- _TASK TO CARRY OUT_:
In the excerpt below on criticism of the AP program, condense the paragraph beginning "Most importantly (and damningly)" into a short bulleted list that keeps its main facts.

- _EXCERPTED PASSAGE_:
Then, a few weeks later, Kenneth Bernstein, an award-winning high-school teacher (recently retired) and nationally known blogger ("teacherken") garnered nationwide publicity and hundreds of thousands of readers for a letter he published, warning college professors that the current U.S. obsession with high-stakes testing is producing high-school graduates who don't think as analytically or as broadly as they should. He devoted much of his attention in the piece to AP courses, calling them "responsible for some of the problems" professors will encounter with students headed their way.

Most importantly (and damningly), in April, Stanford University researchers released their careful review of more than 20 research studies on the AP experience, the results of which challenged four basic common assumptions about the AP program: (1) The AP program gives students several advantages in terms of college; (2) the AP program helps to narrow achievement gaps and promote educational equity for traditionally underserved students; (3) AP programs enrich students' high school experiences; and (4) schools with AP programs are better than schools without AP programs. Denise Pope and her Stanford colleagues found problems with all these claims.

- _MATERIAL PROVIDED_:
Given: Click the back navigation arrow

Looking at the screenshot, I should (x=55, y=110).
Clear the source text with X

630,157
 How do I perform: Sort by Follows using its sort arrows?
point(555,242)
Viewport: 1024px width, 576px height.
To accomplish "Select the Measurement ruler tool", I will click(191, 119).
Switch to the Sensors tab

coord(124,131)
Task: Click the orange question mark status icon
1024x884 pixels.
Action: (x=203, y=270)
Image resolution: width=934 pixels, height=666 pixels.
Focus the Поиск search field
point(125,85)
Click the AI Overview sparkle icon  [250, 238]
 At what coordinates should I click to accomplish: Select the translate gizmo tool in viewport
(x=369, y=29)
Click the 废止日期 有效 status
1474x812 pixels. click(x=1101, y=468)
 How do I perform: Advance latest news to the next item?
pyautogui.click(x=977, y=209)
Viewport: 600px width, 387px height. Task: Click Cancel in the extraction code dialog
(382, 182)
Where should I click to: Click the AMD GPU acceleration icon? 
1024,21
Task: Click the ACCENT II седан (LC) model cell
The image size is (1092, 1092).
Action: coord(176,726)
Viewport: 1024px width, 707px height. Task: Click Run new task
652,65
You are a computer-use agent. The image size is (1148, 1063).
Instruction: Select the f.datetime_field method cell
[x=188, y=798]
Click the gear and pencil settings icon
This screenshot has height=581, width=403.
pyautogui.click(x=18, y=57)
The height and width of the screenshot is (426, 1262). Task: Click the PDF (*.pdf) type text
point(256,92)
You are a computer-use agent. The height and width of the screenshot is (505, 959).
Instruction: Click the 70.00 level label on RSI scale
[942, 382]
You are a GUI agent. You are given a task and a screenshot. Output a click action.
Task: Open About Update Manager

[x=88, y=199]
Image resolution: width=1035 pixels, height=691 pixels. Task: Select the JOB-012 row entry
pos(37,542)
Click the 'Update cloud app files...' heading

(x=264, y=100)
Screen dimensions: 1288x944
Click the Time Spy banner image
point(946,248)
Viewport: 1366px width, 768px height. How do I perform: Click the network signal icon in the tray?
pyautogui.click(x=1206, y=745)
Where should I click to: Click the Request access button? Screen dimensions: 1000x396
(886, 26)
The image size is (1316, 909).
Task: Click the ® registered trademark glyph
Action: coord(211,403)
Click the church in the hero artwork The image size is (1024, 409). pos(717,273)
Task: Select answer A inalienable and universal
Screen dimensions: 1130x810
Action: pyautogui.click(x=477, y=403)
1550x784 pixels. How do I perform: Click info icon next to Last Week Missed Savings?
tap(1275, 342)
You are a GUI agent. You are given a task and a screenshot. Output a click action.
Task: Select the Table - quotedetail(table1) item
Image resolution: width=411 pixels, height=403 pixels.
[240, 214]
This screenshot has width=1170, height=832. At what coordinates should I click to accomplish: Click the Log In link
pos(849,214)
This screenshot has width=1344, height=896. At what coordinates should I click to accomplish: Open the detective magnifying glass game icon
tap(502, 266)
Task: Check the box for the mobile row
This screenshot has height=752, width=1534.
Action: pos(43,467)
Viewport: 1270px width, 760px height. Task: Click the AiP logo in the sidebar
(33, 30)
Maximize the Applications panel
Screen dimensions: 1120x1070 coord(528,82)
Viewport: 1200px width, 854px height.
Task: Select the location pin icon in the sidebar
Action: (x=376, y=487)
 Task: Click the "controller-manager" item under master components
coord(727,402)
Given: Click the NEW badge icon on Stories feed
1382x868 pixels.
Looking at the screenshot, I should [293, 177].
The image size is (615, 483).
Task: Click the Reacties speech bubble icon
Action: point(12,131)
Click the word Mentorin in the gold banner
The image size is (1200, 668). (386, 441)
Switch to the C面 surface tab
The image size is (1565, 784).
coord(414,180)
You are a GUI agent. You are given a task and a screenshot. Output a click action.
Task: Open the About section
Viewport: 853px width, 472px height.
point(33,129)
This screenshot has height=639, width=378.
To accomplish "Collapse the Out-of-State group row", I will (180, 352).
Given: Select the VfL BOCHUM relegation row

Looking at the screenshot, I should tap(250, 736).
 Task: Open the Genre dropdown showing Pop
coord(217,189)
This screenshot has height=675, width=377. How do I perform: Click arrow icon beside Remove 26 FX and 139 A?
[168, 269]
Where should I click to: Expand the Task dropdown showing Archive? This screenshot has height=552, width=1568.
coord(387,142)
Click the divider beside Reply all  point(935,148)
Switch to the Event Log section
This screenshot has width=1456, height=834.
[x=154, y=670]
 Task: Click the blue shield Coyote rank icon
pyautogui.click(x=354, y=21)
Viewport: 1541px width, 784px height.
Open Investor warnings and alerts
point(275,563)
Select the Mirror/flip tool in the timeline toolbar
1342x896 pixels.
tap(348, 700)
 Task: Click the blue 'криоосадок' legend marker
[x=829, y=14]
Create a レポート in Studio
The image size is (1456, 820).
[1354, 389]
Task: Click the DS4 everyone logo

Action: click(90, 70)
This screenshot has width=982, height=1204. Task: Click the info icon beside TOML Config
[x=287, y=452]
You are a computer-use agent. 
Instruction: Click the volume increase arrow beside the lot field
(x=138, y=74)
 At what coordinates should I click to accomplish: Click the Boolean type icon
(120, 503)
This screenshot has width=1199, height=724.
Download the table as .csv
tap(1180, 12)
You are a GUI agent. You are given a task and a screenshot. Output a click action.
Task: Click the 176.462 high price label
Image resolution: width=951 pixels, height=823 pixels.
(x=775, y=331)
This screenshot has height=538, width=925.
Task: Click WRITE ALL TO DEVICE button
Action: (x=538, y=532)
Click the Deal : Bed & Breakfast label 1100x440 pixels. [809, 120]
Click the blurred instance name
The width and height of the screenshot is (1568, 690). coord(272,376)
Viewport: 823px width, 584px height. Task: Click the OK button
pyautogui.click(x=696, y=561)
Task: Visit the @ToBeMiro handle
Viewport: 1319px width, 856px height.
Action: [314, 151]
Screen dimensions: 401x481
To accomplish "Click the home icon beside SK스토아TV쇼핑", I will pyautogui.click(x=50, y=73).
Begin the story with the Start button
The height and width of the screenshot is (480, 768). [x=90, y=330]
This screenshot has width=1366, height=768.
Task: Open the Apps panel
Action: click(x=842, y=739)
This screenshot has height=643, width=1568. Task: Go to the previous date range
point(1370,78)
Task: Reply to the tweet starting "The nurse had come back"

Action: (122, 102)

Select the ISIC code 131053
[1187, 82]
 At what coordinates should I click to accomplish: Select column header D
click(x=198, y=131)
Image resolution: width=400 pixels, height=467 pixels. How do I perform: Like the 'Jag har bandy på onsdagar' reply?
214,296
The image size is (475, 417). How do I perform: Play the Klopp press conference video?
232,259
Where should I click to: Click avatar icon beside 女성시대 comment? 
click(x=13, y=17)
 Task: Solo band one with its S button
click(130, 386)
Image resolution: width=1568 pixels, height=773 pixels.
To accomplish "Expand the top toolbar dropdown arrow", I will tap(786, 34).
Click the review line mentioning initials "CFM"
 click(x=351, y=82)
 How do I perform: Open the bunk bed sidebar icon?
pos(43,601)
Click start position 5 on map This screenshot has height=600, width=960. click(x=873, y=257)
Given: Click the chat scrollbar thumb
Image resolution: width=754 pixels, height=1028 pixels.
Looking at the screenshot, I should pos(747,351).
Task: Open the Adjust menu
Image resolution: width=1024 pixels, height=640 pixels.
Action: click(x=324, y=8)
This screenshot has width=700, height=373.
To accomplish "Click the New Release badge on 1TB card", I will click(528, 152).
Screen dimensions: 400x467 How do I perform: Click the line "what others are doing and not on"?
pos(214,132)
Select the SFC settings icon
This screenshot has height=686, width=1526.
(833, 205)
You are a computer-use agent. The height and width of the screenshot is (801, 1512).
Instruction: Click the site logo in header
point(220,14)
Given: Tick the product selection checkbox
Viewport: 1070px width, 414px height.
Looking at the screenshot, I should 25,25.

- _ANSWER TO THIS TASK_:
- In April, Stanford University researchers led by Denise Pope released a careful review of more than 20 research studies on the AP experience.
- The review challenged four common assumptions about the AP program:
  - It gives students several advantages in terms of college.
  - It helps narrow achievement gaps and promote educational equity for traditionally underserved students.
  - It enriches students' high school experiences.
  - Schools with AP programs are better than schools without them.
- The researchers found problems with all four claims.